鼻ペチャで下顎が出ていて、とっても愛嬌のある顔をしてますよね。同じ鼻ペチャのペキニーズや狆、パグとも血縁関係があると考えられています。

また、犬種名に猟犬という意味の「スパニエル」が入っていますが、猟犬として使用されたことはなく、愛玩犬として知られています。

チベタン・スパニエルのルーツ


チベット原産であるチベタン・スパニエルのルーツは定かではありませんが、紀元前1100年頃に作られた中国の彫像にチベタン・スパニエルが描かれていると言われていることから、古くから存在していたと考えられています。

チベタン・スパニエルは、チベット仏教と深い関わりを持ちますが、チベット仏教では獅子は仏陀の化身として尊ばれており、その容姿に似たチベタン・スパニエルも、福をもたらし、魔除けになる小さな獅子として僧院で大切に扱われていました。山岳部の集落が見渡せるように建てられた僧院の、最も高い塀に座って見張り番をしていたチベタン・スパニエルは、オオカミや侵入者が来た時は吠えて知らせていたようです。

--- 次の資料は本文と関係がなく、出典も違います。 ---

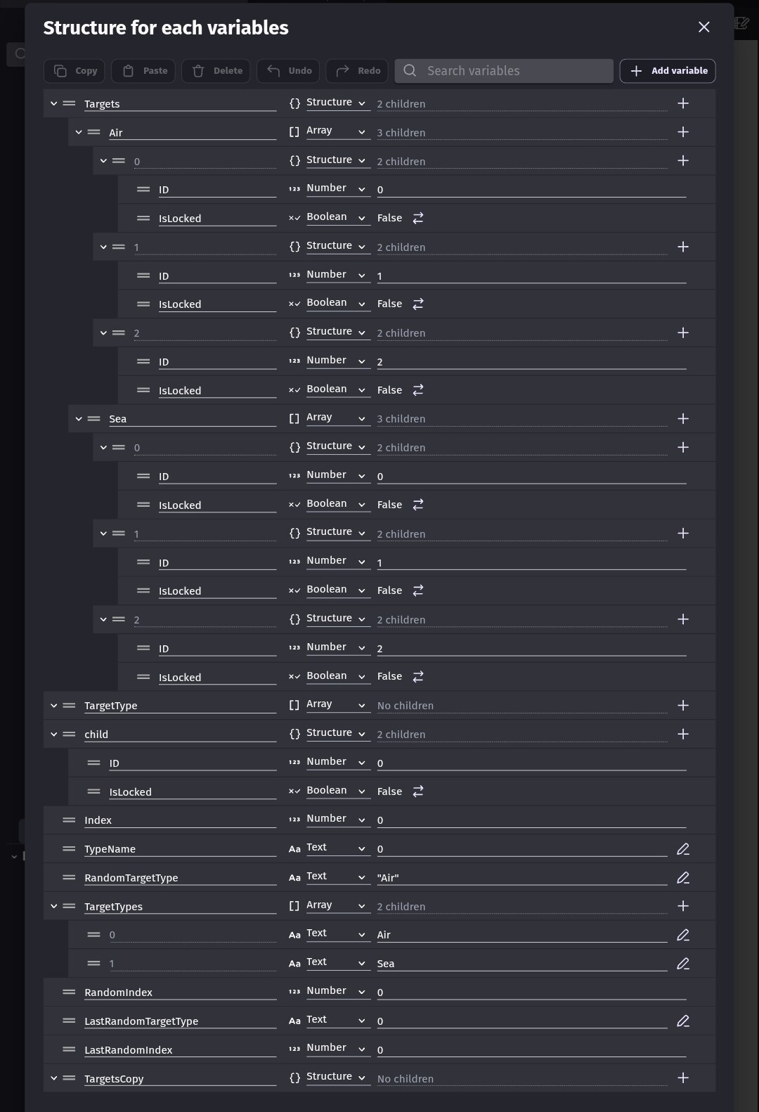
Task: Click the LastRandomIndex name field
Action: [179, 1050]
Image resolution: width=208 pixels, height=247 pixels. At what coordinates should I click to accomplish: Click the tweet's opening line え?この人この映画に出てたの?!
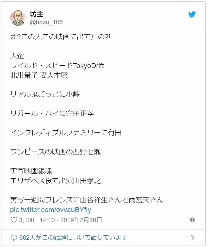click(x=60, y=37)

1898年にイギリスに持ち込まれたチベタン・スパニエルですが、発情期が少ないという特徴を持つため、この犬種の繁殖はとても難しく、世界的にも稀少犬として知られていました。その後、1920年代になってグリーク夫妻により本格的に繁殖が行われましたが、第二次世界大戦の戦禍の中、たった1頭の「キー(Skyid)」という名前のチベタン・スパニエルが生き残り、この血統が現代の子孫に引き継がれています。

チベタン・スパニエルと狆は血縁関係?

冒頭でも触れましたが、チベタン・スパニエルと原産国が日本で知られる犬の「狆」は血縁関係にあるのでしょうか。

狆は原産国が日本であるものの、祖先犬を辿るとチベットの犬にたどり着くようです。正確な記録は残されていないものの、狆の祖先となるチベット犬が新羅(中国:現在の韓国〜北朝鮮のあたり)から日本へと渡ってきたのが西暦732年(奈良時代)のこと。これが狆に関係する最古の記録となるのです。

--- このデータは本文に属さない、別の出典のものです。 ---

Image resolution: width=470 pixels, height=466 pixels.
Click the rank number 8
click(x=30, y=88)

このチベット犬がチベタン・スパニエルであったかどうかはわかりませんが、紀元前1000年もの歴史を持つチベタン・スパニエルなので、その可能性は非常に高いといえるでしょう。

容姿に関してもどこかしら似ているので、狆にはチベタン・スパニエルの血が流れていると言われるのもうなずけます。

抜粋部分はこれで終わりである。